A method of operating a computer system with a central processing unit and a memory system coupled to the central processing system. The memory system comprises a plurality of memory module slots for receiving of memory modules. Each memory module comprises a random access memory section and a non-volatile memory section. The method comprises the steps of:
detecting a memory error;
analyzing the memory error, determining a memory module in which the error occurred and creating a log; and
storing the log in the non-volatile memory section of the memory module.

Description

    FIELD OF THE INVENTION
  • The invention relates generally to computer systems and in particular to modules having a non-volatile memory within computer systems and to computer systems with memory modules having a non-volatile memory section. More particularly, the invention relates to techniques for retrieving information about the failure of a module. [0001]
  • BACKGROUND OF THE INVENTION
  • Computer memory comes in two basic forms: Random Access Memory (hereinafter RAM) and Read-Only Memory (hereinafter ROM). RAM is generally used by a processor for reading and writing data. RAM memory is volatile typically, meaning that the data stored in the memory is lost when power is removed. ROM is generally used for storing data which will never change, such as the Basic Input/Output System (hereinafter BIOS). ROM memory is non-volatile typically, meaning that the data stored in the memory is not lost even if power is removed from the memory. [0002]
  • Generally, RAM makes up the bulk of the computer system's memory, excluding the computer system's hard-drive, if one exists. RAM typically comes in the form of dynamic RAM (hereinafter DRAM) which requires frequent recharging or refreshing to preserve its contents. Organizationally, data is typically arranged in bytes of 8 data bits. An optional 9th bit, a parity bit, acts as a check on the correctness of the values of the other eight bits. [0003]
  • As computer systems become more advanced, there is an ever increasing demand for DRAM memory capacity. Consequently, DRAM memory is available in module form, in which a plurality of memory chips are placed on a small circuit card, which card then plugs into a memory socket connected to the computer motherboard or memory carrier card. Examples of commercial memory modules are SIMMs (Single In-line Memory Modules) and DIMMs (Dual In-line Memory Modules). [0004]
  • In addition to an ever increasing demand for DRAM capacity, different computer systems may also require different memory operating modes. Present memories are designed with different modes and operational features such as fast page mode (FPM), extended data out (EDO), synchronous DRAM (SDRAM), double data rate SDRAM (DDR SDRAM), parity and non-parity, error correcting (ECC) and non error correcting, to name a few. Memories also are produced with a variety of performance characteristics such as access speeds, refresh times and so on. Further still, a wide variety of basic memory architectures are available with different device organizations, addressing requirements and logical banks. [0005]
  • In order to address some of the problems associated with the wide variety of memory chip performance, operational characteristics and compatibility with system requirements, memory modules are being provided with presence detect (PD) data. PD data is stored in a non-volatile memory such as an EEPROM on the memory module. A typical PD data structure includes 256 eight bit bytes of information. Bytes [0006] 0 through 127 are generally locked by the manufacturer, while bytes 128 through 255 are available for system use. Bytes 0-35 are intended to provide an in-depth summary of the memory module architecture, allowable functions and important timing information. PD data can be read in parallel or series form, but serial PD (SPD) is already commonly in use. SPD data is serially accessed by the system memory controller during boot up across a standard serial bus such as an I.2 C™bus (referred to hereinafter as an I2C controller). The system controller then determines whether the memory module is compatible with the system requirements and if it is will complete a normal boot. If the module is not compatible an error message may be issued or other action taken.

**DATA SECTION:**
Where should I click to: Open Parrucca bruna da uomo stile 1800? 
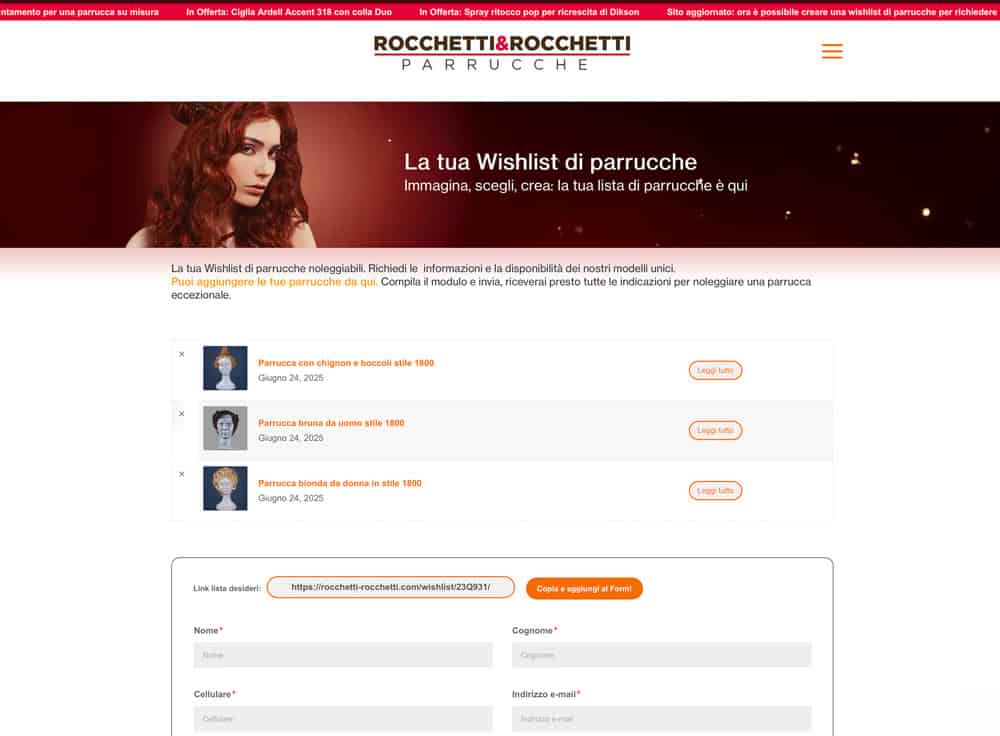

**TASK PROMPT:**
Write out the memory module passage verbatim, from "A method of" up to and including "of the memory module.". The data here were drawn from a separate source.

**EXERCISE RESULT:**
A method of operating a computer system with a central processing unit and a memory system coupled to the central processing system. The memory system comprises a plurality of memory module slots for receiving of memory modules. Each memory module comprises a random access memory section and a non-volatile memory section. The method comprises the steps of:
detecting a memory error;
analyzing the memory error, determining a memory module in which the error occurred and creating a log; and
storing the log in the non-volatile memory section of the memory module.